Exercise =
All lines of the entries with "Perusahaan" in them must be listed.

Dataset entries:
..........
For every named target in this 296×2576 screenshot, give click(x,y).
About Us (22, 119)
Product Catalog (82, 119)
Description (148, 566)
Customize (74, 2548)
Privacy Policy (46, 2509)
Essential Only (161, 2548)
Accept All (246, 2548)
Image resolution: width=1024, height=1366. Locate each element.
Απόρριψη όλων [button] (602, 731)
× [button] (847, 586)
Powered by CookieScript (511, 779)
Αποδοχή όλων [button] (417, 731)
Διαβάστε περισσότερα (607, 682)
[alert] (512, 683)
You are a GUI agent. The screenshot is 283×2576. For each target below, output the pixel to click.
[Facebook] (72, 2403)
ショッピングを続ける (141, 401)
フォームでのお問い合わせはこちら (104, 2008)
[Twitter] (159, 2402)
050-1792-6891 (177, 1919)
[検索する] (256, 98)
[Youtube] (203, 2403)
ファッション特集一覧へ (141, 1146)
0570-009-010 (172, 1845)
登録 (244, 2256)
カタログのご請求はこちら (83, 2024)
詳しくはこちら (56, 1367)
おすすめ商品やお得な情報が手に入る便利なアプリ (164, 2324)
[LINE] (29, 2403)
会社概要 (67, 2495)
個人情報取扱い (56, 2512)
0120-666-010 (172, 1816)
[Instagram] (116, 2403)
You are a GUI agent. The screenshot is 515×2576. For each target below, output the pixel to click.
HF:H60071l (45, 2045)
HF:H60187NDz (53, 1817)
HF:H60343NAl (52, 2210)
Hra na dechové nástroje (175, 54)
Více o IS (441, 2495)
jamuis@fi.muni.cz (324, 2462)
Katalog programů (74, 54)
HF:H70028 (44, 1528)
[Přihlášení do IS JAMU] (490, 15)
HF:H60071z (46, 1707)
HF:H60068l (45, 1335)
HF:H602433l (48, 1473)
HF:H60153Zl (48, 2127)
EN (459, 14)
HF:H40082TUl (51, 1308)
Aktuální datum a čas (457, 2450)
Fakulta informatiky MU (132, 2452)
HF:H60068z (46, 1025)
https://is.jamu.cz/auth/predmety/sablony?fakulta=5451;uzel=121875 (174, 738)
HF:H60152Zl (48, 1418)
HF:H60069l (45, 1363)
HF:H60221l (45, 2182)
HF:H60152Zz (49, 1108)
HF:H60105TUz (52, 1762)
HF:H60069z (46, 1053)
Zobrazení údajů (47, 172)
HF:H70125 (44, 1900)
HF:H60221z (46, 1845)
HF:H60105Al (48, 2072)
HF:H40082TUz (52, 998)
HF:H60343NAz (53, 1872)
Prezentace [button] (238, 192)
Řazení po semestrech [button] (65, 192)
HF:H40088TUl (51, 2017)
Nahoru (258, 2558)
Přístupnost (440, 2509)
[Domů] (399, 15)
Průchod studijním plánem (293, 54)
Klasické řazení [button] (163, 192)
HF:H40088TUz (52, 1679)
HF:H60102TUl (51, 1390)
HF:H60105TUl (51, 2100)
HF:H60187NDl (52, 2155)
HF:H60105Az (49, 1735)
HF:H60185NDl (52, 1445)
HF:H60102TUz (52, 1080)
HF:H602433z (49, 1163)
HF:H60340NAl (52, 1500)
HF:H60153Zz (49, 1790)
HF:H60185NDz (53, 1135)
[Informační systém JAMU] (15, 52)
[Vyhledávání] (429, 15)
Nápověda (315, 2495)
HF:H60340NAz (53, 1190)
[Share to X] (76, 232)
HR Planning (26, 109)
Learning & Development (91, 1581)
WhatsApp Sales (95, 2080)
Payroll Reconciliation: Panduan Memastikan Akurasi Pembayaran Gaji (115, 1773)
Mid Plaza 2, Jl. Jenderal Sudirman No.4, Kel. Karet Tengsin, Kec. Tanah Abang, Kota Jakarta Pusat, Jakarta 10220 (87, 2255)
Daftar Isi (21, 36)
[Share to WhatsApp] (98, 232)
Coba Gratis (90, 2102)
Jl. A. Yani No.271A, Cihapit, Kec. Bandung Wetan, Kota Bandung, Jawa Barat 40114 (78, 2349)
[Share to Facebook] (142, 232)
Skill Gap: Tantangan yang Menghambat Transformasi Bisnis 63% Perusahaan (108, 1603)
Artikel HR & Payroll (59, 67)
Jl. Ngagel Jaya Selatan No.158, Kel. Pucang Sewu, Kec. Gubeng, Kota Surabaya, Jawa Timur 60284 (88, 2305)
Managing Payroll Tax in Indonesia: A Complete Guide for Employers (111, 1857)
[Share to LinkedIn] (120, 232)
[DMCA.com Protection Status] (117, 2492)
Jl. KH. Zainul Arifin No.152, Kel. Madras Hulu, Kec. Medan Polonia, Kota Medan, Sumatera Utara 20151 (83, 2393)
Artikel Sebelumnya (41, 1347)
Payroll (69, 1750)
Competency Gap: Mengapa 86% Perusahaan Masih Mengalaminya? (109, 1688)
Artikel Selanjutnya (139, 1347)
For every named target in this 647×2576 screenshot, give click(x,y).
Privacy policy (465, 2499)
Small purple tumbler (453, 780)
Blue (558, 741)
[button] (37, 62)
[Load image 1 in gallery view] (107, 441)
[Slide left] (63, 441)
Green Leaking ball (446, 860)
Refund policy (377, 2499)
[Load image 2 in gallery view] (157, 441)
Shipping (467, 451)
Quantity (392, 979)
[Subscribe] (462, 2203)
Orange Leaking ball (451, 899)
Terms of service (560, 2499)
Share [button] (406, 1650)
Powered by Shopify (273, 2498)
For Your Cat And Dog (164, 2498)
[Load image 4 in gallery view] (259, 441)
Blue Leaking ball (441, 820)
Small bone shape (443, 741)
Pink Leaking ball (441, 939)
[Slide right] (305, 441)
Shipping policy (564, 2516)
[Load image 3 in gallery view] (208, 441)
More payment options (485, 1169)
..........
Exercise answer =
Skill Gap: Tantangan yang Menghambat Transformasi Bisnis 63% Perusahaan (108, 1603)
Competency Gap: Mengapa 86% Perusahaan Masih Mengalaminya? (109, 1688)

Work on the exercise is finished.